In questo senso, forse non è esatta l'accezione di "ignoranza" come non-conoscenza, perchè il messaggio che invia una donna col pancione ha a che vedere con un dato acquisito, assimilato in maniera naturale ed al di là dell'impegno personale a "voler conoscere" qualcosa, no?
Io direi che quella si chiama, piuttosto, strafottenza.
Incapacità o non volontà di capire le condizioni dell'altro/a.
Se ne deduce, che l'istruzione, da sola, non è in grado di intervenire in merito a questa e a ben altre situazioni.Quando poi non ne è uno dei diretti responsabili.
E qui potremmo aprire un forum sulle menzogne raccontate nei testi scolastici e nella trasmissione dell'istruzione.
Ora, fermo restando che invitare al gioco un proprio coetaneo, per un bambino, dovrebbe essere rimasto un evento naturale (ma anche per un adulto, se non ci fossero i fottuti pregiudizi sul gioco e le imposizioni sulla necessità di "serietà") al di là dell'istruzione, mi chiedo, e ti chiedo, per quale ragione diamo alla solitudine una connotazione esclusivamente negativa?
E' possibile che il messaggio che DEVE passare sia quello di darci la sensazione di NON essere soli, mentre invece ANCHE una solitudine "scelta" (e non imposta, come in realtà avviene) potrebbe costituire una condizione di "autoapprendimento" e/o di conoscenza fondamentale?

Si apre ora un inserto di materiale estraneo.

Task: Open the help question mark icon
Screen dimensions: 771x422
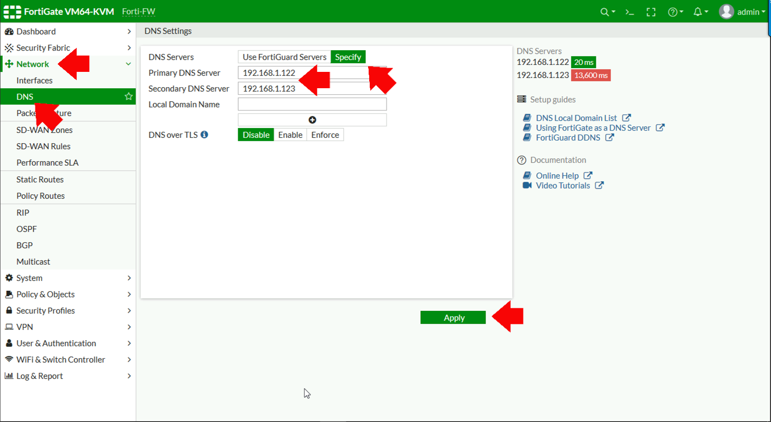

E' possibile che attraverso l'istruzione si introduca anche uno strumentale insegnamento del "rispetto" della "diversità", che altrimenti sarebbe anch'esso un dato acquisito?
Non hai la sensazione che l'istruzione,talvolta, smonti tutto quello che l'individuo possiede di suo e lo rimonti poi ad uso ed immagine della società più in generale?
Tornando al "razzismo", come tenerlo alla larga, quando la vita "in generale" è sempre più intrappolata nei meccanismi "politici" e "sociali", compresa, paradossalmente, l'istruzione?
Che vorrebbero essere anche delle possibili risposte, a ben guardare.